In a single process, failure can feel direct. A function throws, a thread stops, or a local dependency returns an error. In a distributed system, failure is stranger: one process rarely observes another process failing. It observes silence.

Silence is ambiguous. The remote process might have crashed. It might be slow. The network might be dropping packets. A firewall, queue, pause, DNS issue, overloaded node, or delayed scheduler might be hiding a healthy process from you. This is why perfect failure detection is impossible in a real distributed system. A missing response is evidence, not proof.

Failure detection is a guess

Failure detectors turn missing communication into an operational decision: after waiting long enough, the system treats a peer as unavailable and starts doing something else.

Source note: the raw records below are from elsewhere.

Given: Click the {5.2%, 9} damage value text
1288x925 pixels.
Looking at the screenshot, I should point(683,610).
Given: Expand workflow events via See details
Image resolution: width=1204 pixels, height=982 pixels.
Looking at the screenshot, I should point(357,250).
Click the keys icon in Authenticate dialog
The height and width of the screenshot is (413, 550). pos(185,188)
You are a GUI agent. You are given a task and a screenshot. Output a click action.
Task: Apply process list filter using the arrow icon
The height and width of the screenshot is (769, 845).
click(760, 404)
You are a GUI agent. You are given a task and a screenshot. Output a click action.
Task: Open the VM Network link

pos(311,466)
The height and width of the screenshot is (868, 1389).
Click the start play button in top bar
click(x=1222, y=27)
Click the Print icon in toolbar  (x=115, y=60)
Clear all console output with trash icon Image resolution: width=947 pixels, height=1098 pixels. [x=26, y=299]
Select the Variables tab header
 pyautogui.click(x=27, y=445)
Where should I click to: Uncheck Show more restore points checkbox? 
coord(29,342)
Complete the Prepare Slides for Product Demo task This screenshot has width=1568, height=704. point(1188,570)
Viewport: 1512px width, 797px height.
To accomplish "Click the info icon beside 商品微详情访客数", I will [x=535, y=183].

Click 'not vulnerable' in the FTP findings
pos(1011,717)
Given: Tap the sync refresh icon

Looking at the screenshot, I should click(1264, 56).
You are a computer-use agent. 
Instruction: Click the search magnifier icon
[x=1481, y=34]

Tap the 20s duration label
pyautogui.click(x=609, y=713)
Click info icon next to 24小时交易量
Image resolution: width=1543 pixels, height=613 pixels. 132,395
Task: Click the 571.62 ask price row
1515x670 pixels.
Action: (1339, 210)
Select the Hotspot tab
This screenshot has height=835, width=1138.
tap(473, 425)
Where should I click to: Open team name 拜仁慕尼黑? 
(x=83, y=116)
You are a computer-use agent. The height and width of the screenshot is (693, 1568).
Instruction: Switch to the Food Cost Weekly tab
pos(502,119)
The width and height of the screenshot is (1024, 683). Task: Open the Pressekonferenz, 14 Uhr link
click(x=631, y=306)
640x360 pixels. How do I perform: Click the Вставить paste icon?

That decision is always a trade-off. A short timeout detects real failures quickly, which can reduce user-visible downtime. But it also increases false suspicions: a slow process can be mistaken for a dead one. A long timeout avoids some false alarms, but it delays recovery when the failure is real.

Waiting forever is usually worse than being imperfect. If a caller never gives up, it cannot retry, fail over, shed load, show an error, or trigger repair. Distributed systems need timeouts because uncertainty must eventually become action.

Request-time checks

The simplest failure detector is the normal request path. A service sends work to another service, waits for a response, and treats timeout or connection failure as a sign that the dependency is unavailable.

This is often enough when calls are infrequent or when the system does not need to react before the next real request arrives. It keeps the design simple because the system learns about failure only when it actually needs the dependency.

Pings and heartbeats

Some systems need to notice failure before useful work is sent. They use proactive checks.

A ping asks another process, "are you reachable right now?" A heartbeat is the inverse rhythm: a process sends regular liveness signals, and peers become suspicious when those signals stop.

Proactive checks are useful when processes interact frequently, when leadership or membership matters, or when quick failover is worth the extra traffic and complexity. They are less useful when interactions are rare and request-time detection gives the same practical result with fewer moving parts.

The practical rule

Do not ask for a perfect answer to "is this process dead?" A distributed system cannot give you that. Ask a better question: "how long should we wait before acting as if this process is unavailable?"

The answer depends on the cost of each mistake. If false suspicion is expensive, wait longer or require more evidence. If delayed recovery is expensive, use shorter timeouts and accept more false alarms. Failure detection is not about certainty. It is about choosing the least harmful moment to stop waiting.